VolumeViz uses the Open Inventor Computing Framework to abstract and manage blocks of memory. This topic is explained in detail in Chapter Open Inventor Computing framework. This section will briefly review the computing framework so we can use these classes in example code. There are three main parts of the computing framework: devices, buffers (blocks of data) and algorithms.
The subclasses of SoDevice( C++ | Java | .NET ) allow an application to discover, query and manage the available visualization and computation devices in the system. Open Inventor currently supports four different logical device types. However a single physical device may be accessible as more than one type of logical device. For example, a GPU (graphics board) may be accessible as an OpenGL device, a CUDA device and an OpenCL device.
Using the query methods, you can determine the number of each type of device and specific information about each device such as the total memory. For each device type Open Inventor also provides a class for managing “contexts”, for example SoGLContext( C++ | Java | .NET ). (See Chapter Open Inventor Computing framework for more information.) Note that the word "device" is also used in the Open Inventor API to refer to input devices, but those clases are platform and window system specific, for example SoWinMouse( C++ | .NET ) is derived from SoWinDevice( C++ | .NET ).
The subclasses of SoBufferObject( C++ | Java | .NET ) allow an application to allocate and manage memory on any of the available visualization and computation devices in the system.

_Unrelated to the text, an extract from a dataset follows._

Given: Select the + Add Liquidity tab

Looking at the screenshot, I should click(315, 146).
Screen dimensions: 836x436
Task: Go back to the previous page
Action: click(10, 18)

Memory must be allocated on a specific device. However the abstract SoBufferObject( C++ | Java | .NET ) methods allow buffer objects to be used without (necessarily) knowing where the buffer physically exists. For example, the application can pass an SoCpuBufferObject( C++ | Java | .NET ) to a getData() method to fetch data into CPU memory. Any buffer object may be “mapped” to a buffer object on a different device. Open Inventor will automatically make the data available on the other device, either by direct association or, if necessary, by copying the data. For example, on the CPU, to access data in a non-CPU buffer, first map the buffer to an SoCpuBufferObject( C++ | Java | .NET ) then call the map(AccessMode) method, which returns a reference to the data in the buffer.
In addition to making it easier to integrate your own algorithms, Open Inventor includes optimized implementations of some commonly used algorithms. This means you can use the computing power of the GPU without writing any CUDA or OpenCL code. The CPU algorithm classes are:
SoArithmetic( C++ | Java | .NET ) : Add, multiply, combine, compute min/max, etc.
SoConversion( C++ | Java | .NET ) : Convert from one data type to another, e.g. unsigned char to float.
SoConvolution( C++ | Java | .NET ) : 1D and 2D separable convolution.
SoDataExtract( C++ | Java | .NET ) : Extract a slice of data from a tile.
SoSeismic( C++ | Java | .NET ) : Compute Hilbert transform and some basic seismic attributes.